Wednesday, August 17, 2016

Prophetic Lament




The church loves to lament but often ignores or forgets to lament.  I read Soong-Chan Rah prophetic and challenging book "Prophetic Lament: A Call for Justice in Troubled Times" (IVP, 2015).  Why does it seem like the cry for justice burns in the hearts of the younger generation and not the older generation?  Have we gotten so old and cynical that we have lost a prophetic imagination to imagine a truly just world?  There is so much pain, trouble, turmoil, and suffering in the world, why does the American church avoid lament?

Can we see our own blind spots of segregation, racism, capitalism run amuck where the rich get richer and the poor get poorer.  Why does the church solely focus on individual transgressions and sins while missing the institutional and corporate injustices that keep much of the evil we see in the world firmly in place.  Can we so quickly write checks to end human trafficking without seeing the connection for our demand to buy cheap clothing that generates this exploitation of poor people.  Do we care about hunger in Africa without connecting the dots to large multi-national corporations that benefits from exploiting these weaker nations.  Do we care about our cheap oil from the middle east more than how it continues to fund global terrorism around the world?
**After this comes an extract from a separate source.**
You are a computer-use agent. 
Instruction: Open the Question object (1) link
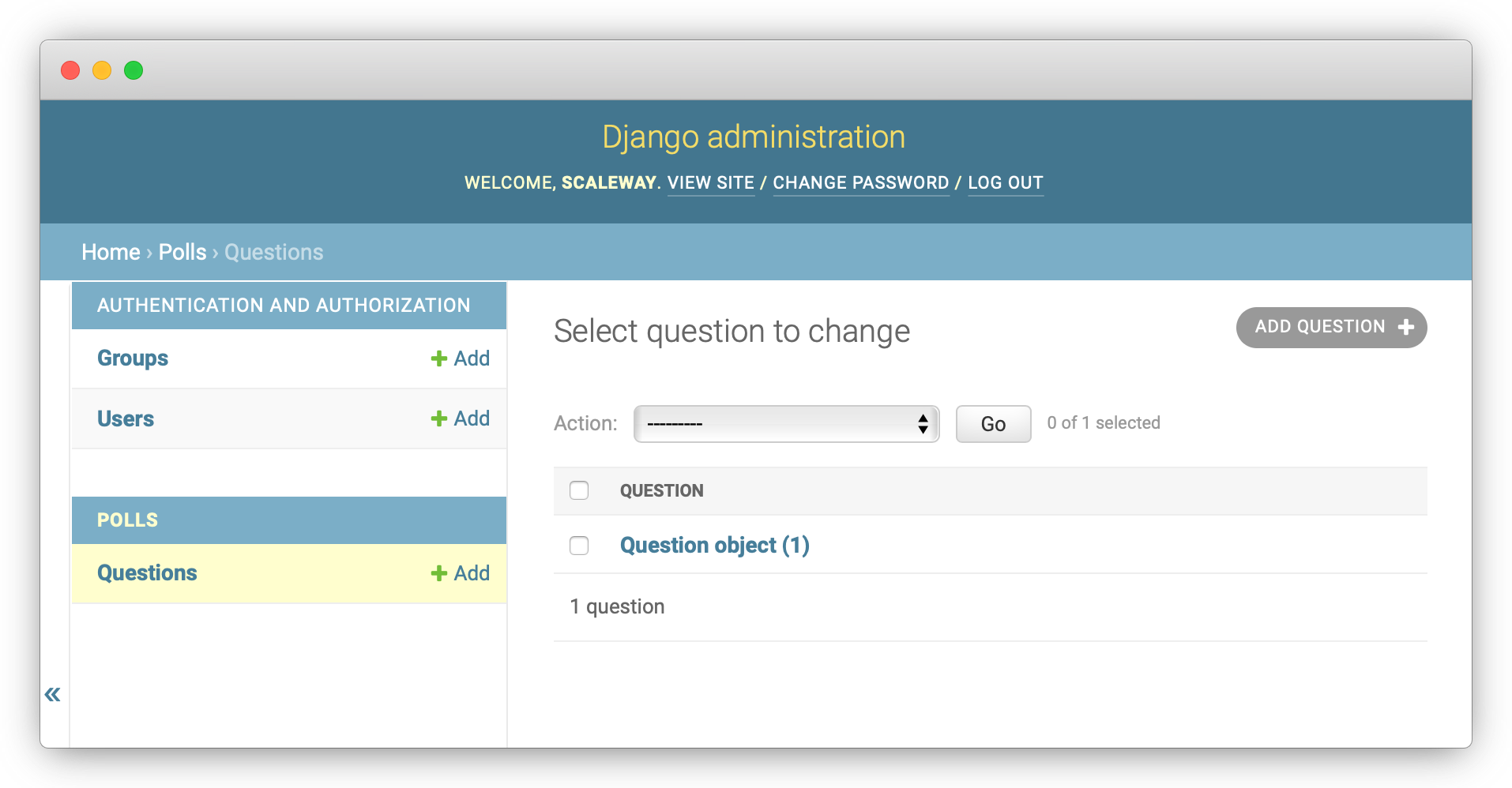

Can the American church see its own American exceptionalism whereas God is sending us many Christian immigrants from around the globe to help us and we are so threatened by them.  Maybe if  America and the wealthy American church lost its wealth, materialism would lose its death grip on us all?  Maybe if we lost our position as a world leader we then could lose an elevated view of ourselves?  Maybe if we lost our power and leverage over other nations we would join them in understanding what true powerless really feels like?  Maybe then we could lament.